La Cappella di Santa Croce si trova a Mondovì Piazza ed è una perla straordinaria nascosta al grande pubblico da palazzi moderni e da una viabilità troppo decisa. Questo piccolo gioiello, composto da un’aula unica di modeste dimensioni che contiene affreschi datati 1450-1470 attribuibili ad Antonio Dragone da Monteregale, esisteva già nel 1297 e apparteneva al Convento dei domenicani. Nel 1745 venne chiamata erroneamente Cappella di San Magno in seguito ad un’epidemia di peste bovina; venne ampliata nel XVII secolo con il portico antistante l’ingresso e un campanile a pianta quadrata. Il ciclo pittorico ricopre, per 55 metri quadrati, le pareti e la volta della cappella e si presenta come un’elevata iconografia particolarmente originale e rara per i temi trattati e la ricchezza di figure simboliche che rappresentano un unicum nell’ambito del gotico piemontese. Nell’opera si notano influenze dello Jacquerio e si riconoscono elementi di continuità con gli affreschi della chiesa di N.S. della Monta di Molini di Triora (Imperia).
Ho scattato le foto d’insieme con il 14mm Sigma Art mentre ascoltavo la voce narrante raccontare la storia della Cappella e spiegare nel dettaglio gli affreschi. I particolari invece sono opera del 50mm Canon RF. Sono rimasto davvero molto sorpreso dalla qualità dell’applicazione (scoperta quasi per caso) che permette l’entrata in autonomia semplicemente prenotando l’orario di visita: le luci all’interno si accendono in sincronia con la spiegazione illuminando i dettagli descritti. Semplicemente bellissimo.

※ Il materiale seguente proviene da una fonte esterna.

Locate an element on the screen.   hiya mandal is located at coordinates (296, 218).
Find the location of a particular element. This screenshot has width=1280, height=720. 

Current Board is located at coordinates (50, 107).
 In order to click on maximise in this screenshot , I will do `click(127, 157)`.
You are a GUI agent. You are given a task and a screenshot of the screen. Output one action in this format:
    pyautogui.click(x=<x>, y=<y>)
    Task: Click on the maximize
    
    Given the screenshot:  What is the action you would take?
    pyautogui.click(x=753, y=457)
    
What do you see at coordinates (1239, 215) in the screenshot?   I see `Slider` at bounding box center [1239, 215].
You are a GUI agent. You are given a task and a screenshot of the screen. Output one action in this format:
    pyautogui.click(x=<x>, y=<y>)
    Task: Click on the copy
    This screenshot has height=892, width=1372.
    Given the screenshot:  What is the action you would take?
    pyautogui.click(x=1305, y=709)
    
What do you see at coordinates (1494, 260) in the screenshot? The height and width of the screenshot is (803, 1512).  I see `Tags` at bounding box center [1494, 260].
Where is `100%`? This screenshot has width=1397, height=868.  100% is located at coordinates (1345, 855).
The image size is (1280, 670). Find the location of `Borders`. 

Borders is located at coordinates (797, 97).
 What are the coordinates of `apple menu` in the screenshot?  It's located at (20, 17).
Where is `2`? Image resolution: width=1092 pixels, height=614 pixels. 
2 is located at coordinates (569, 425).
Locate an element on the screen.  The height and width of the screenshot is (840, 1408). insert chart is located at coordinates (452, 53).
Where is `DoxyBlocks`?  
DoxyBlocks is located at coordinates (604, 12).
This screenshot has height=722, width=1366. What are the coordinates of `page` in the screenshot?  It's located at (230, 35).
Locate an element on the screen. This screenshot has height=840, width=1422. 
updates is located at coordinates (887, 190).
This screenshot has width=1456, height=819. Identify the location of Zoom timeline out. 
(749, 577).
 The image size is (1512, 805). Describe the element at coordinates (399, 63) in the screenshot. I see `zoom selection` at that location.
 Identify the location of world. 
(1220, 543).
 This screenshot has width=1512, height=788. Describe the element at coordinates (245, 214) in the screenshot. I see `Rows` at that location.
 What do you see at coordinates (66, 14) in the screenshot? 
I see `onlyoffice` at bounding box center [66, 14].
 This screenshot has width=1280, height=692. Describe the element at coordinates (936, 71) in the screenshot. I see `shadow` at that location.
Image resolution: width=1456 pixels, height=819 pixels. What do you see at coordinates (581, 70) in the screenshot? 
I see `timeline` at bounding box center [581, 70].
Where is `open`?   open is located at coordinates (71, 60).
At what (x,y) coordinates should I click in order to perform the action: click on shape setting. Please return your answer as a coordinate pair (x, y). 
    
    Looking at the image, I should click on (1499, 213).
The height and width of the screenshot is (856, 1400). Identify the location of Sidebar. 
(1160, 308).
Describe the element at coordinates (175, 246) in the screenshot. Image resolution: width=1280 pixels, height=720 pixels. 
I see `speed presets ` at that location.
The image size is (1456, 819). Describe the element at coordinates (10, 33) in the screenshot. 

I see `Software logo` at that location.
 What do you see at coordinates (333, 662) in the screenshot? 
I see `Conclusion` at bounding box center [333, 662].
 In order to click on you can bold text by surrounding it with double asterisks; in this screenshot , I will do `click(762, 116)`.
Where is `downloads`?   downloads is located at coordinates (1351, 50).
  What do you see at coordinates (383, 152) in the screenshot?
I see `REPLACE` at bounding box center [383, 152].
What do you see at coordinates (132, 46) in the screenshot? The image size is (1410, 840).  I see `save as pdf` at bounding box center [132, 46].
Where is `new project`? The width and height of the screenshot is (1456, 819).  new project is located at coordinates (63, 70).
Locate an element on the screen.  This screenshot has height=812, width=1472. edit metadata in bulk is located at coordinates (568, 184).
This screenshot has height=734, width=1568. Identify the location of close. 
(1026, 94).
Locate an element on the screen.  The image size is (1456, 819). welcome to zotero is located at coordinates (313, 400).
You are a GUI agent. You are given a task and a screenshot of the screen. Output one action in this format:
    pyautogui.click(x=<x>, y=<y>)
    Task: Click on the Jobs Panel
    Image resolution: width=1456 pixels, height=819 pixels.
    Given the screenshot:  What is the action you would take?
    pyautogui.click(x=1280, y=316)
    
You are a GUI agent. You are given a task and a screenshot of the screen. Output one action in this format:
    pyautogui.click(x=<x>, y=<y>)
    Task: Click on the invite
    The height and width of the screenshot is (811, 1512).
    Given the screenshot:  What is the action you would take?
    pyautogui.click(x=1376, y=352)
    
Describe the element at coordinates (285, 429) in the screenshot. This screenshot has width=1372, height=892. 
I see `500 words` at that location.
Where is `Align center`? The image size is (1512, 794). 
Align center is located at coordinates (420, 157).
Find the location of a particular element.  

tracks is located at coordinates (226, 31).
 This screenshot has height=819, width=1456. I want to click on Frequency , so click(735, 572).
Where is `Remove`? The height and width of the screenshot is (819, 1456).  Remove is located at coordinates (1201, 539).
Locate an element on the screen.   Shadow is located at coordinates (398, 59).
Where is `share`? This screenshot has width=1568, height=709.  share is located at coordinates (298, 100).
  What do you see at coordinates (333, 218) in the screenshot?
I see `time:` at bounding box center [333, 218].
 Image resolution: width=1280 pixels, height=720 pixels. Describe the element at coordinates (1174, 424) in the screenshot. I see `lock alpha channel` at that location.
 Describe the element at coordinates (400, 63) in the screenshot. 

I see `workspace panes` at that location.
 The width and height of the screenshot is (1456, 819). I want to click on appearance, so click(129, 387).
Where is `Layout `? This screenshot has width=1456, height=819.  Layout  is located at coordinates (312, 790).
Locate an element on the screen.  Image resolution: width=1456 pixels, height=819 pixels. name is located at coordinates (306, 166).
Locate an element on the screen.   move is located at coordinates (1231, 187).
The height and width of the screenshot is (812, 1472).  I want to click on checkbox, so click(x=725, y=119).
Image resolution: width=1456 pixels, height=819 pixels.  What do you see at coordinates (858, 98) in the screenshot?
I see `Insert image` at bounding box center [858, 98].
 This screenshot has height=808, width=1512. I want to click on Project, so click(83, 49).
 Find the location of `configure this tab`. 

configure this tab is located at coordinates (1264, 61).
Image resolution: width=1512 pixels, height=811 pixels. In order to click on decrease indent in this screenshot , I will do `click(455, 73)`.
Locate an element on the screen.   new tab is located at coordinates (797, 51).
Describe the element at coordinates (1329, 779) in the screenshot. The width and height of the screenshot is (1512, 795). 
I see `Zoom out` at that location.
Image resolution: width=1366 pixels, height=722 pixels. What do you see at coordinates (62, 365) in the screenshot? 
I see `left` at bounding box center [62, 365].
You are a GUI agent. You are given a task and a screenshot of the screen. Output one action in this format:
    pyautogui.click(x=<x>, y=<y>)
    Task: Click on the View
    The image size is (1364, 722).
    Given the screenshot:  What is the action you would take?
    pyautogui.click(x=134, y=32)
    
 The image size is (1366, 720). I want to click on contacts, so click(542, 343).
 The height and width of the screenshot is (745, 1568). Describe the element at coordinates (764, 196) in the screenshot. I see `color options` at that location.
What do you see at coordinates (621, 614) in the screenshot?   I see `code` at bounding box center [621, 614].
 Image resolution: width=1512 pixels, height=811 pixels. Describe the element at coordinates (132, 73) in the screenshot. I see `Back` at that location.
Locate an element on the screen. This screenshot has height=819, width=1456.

Mi sono ritrovato quasi per caso ad Albra, una piccola borgata sopra Ormea, e ho subito notato la bellissima chiesetta in cima alla collina che sovrasta le case (quasi tutte disabitate). Sono salito, ma purtroppo di accesso per entrare nemmeno l’ombra. Sono tornato verso le case quando ho sentito un rumore e ho trovato Italo, un signore non più giovanissimo, l’ultimo abitante del paese. Dopo qualche parola di saluto e di presentazione gli ho chiesto se avesse informazioni su come poter visitare la chiesa: lui è entrato in casa e dopo qualche secondo è uscito con un enorme mazzo di chiavi; purtroppo le sue gambe non gli permettono più di camminare molto e mi ha chiesto di salire da solo. Quasi non ci credevo. Sono anche stato ulteriormente fortunato perché la domenica precedente si era celebrata l’unica funzione dell’anno e la chiesa era in condizioni praticamente perfette. Dentro è semplicemente meravigliosa, una perla rara, un insieme di reliquie, quadri, candelabri, statuine, ricordi, libri. Ho scoperto, dopo, che si chiama chiesa del Santo Sudario e risale al XVII secolo: sembra che qui sia passata la Sacra Sindone nel suo tragitto verso Torino. Ho chiuso e ho riportato le chiavi al custode: grazie di cuore Italo.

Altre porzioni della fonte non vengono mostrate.